Wilson's rhetoric is overheated even by Washington standards. But foreign- trade experts inside and outside government, including some who consider themselves dedicated free traders, sound just slightly less exasperated. Says one Administration official who has sat in trade negotiations: "The Japanese always wait until the 59th minute of the eleventh hour before they make any concessions. Even then they won't move, because they want to improve the relationship or because they recognize the validity of the ((U.S.)) argument. They just move because they are forced to." C. Fred Bergsten, director of the Institute for International Economics, a Washington think tank, agrees: "They give us very clearly the message that they only move when hit over the head by a two-by-four. So, we will accommodate and hit them over the head."

Outside Washington, however, attitudes are nowhere near as bellicose. Indeed, polls consistently turn up a surprising amount of admiration for the Japanese and their business prowess. In a poll for TIME by Yankelovich Clancy Shulman two months ago,* respondents declared 51% to 23% that Japanese work harder than Americans. By 53% to 25%, they judged Japanese corporations to be better managed than U.S. companies. The upshot: most respondents deemed Japan's success in world trade to be well earned. Though half of those polled believed that the Japanese engage in unfair trade practices, only 24% thought those practices were the main reason for their export success. Some 68% believed that the Japanese have been capturing markets around the globe primarily "because they produce quality products for a good price."

Answers to questions about Japan's invasion of the American market were far more mixed. Somewhat surprisingly, 50% of those surveyed thought U.S. products superior in quality to Japanese goods, vs. only 29% who believed Japanese merchandise to be better. But they, divided just about evenly on which products offer a better value for the price: 42% said American, 41% Japanese.

━━━━━━━━━━━━━━━━━━━━

● **What you will do**
1. In the passage on American views of Japanese trade, condense the paragraph beginning "Outside Washington, however" into a short bulleted list that keeps its main facts.
2. From the passage on American views of Japanese trade, reproduce word for word the section starting at "Answers to questions" and ending at "American, 41% Japanese.".

● **Listing**
━━━━━━━━━━━━━━━━━━━━

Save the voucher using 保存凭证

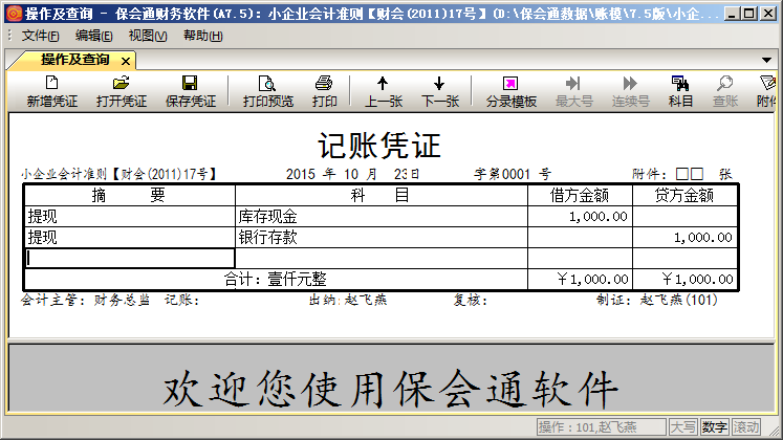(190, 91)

━━━━━━━━━━━━━━━━━━━━

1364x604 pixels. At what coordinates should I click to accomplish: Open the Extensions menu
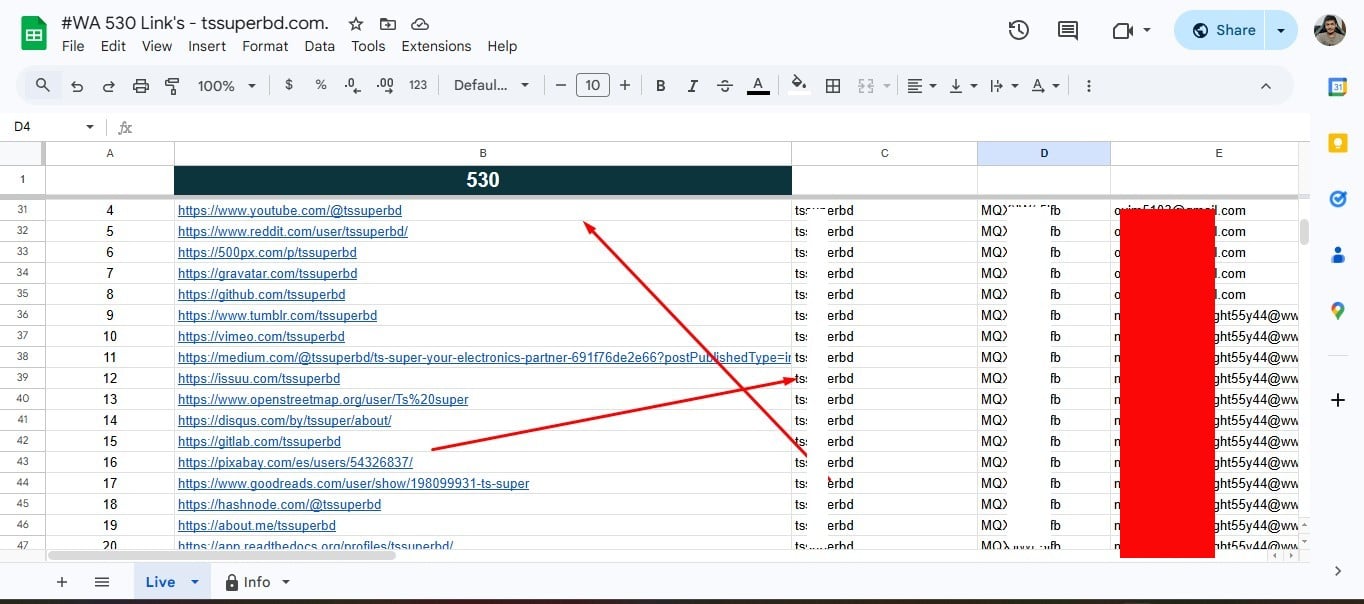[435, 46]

━━━━━━━━━━━━━━━━━━━━

● **Answers to the exercise**
1.
- Outside Washington, attitudes toward Japan are far less hostile, and polls show considerable admiration for Japanese business skill.
- In a Yankelovich Clancy Shulman poll for TIME, respondents said 51% to 23% that Japanese work harder than Americans.
- By 53% to 25%, they rated Japanese corporations better managed than U.S. companies.
- Most considered Japan's world trade success well earned.
- Half believed Japan uses unfair trade practices, but only 24% saw those practices as the main reason for its export success.
- 68% credited Japan's market gains mainly to quality products at a good price.

2.
Answers to questions about Japan's invasion of the American market were far more mixed. Somewhat surprisingly, 50% of those surveyed thought U.S. products superior in quality to Japanese goods, vs. only 29% who believed Japanese merchandise to be better. But they, divided just about evenly on which products offer a better value for the price: 42% said American, 41% Japanese.